Worked example (male): 25-year-old, height 5'10" (70 inches), neck 15.5", abdomen 34.5". Abdomen minus neck = 19.0. BF% = 86.010 x log10(19.0) minus 70.041 x log10(70) plus 36.76 = 86.010 x 1.2788 minus 70.041 x 1.8451 plus 36.76 = 110.0 minus 129.2 plus 36.76 = 17.5%. Army standard for ages 21-27 is 22%. This soldier passes with 4.5 percentage points to spare.
The circumference method has a standard error of 3 to 4 percentage points compared to DXA (dual-energy X-ray absorptiometry). It can overestimate fat in muscular soldiers with large abdomens. For body composition metrics beyond Army screening, the FFMI Calculator measures fat-free mass index, which is more useful for tracking lean mass gains.
The 2023 revision of AR 600-9 did not change the circumference formulas or the body fat percentage limits. The Hodgdon-Beckett equations and the age/gender cutoffs have been in place since the original regulation. What the 2023 update changed was the ABCP compliance process and the integration of the Army Combat Fitness Test (ACFT) as the primary physical readiness assessment.
| Component | Pre-2023 | 2023 Revision (Current) |
|---|---|---|
| Measurement formula | Hodgdon-Beckett | Hodgdon-Beckett (unchanged) |
| Body fat limits | Same by age/gender | Same by age/gender (unchanged) |
| ABCP timeline | Up to 12 months | 6 months (extendable to 12) |
| Fitness test | APFT | ACFT (Army Combat Fitness Test) |
| Height-weight screen first | Yes | Yes (unchanged) |
The ACFT replaced the APFT as the primary physical readiness test. Body composition screening remains a separate evaluation from the ACFT score, but both are typically conducted during the same physical readiness testing window. Aerobic capacity is scored directly on the ACFT; the VO2 Max Calculator estimates cardiovascular fitness as a complement to body composition tracking.

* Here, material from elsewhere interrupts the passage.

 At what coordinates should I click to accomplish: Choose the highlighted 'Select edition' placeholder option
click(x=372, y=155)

AR 600-9 divides soldiers into four age groups: 17-20, 21-27, 28-39, and 40 and above. The allowable limit increases with each group because body fat naturally rises with age, and the Army calibrates standards to remain achievable across a career. Each age group grants 2 additional percentage points for males and 2 for females compared to the group below it.

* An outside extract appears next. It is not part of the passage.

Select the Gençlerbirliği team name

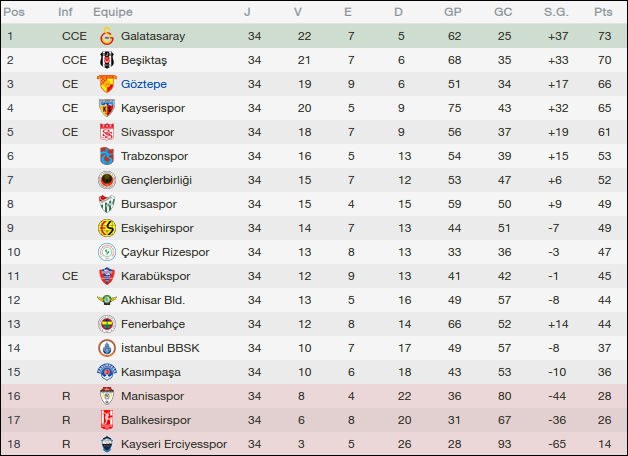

| Age Group | Male Max BF% | Female Max BF% | Notes |
|---|---|---|---|
| 17-20 | 20% | 30% | Strictest standard; entry-level soldiers |
| 21-27 | 22% | 32% | Core service years; most NCOs in this range |
| 28-39 | 24% | 34% | Mid-career NCOs and company-grade officers |
| 40+ | 26% | 36% | Senior NCOs and field-grade officers |
Age group is determined by the soldier's calendar age on the day of measurement, not the start of the assessment period. A soldier who turns 28 between their last measurement and the next immediately moves to the 28-39 bracket. The Chronological Age Calculator computes exact age in years, months, and days, useful for confirming which bracket applies when a soldier is near a birthday boundary.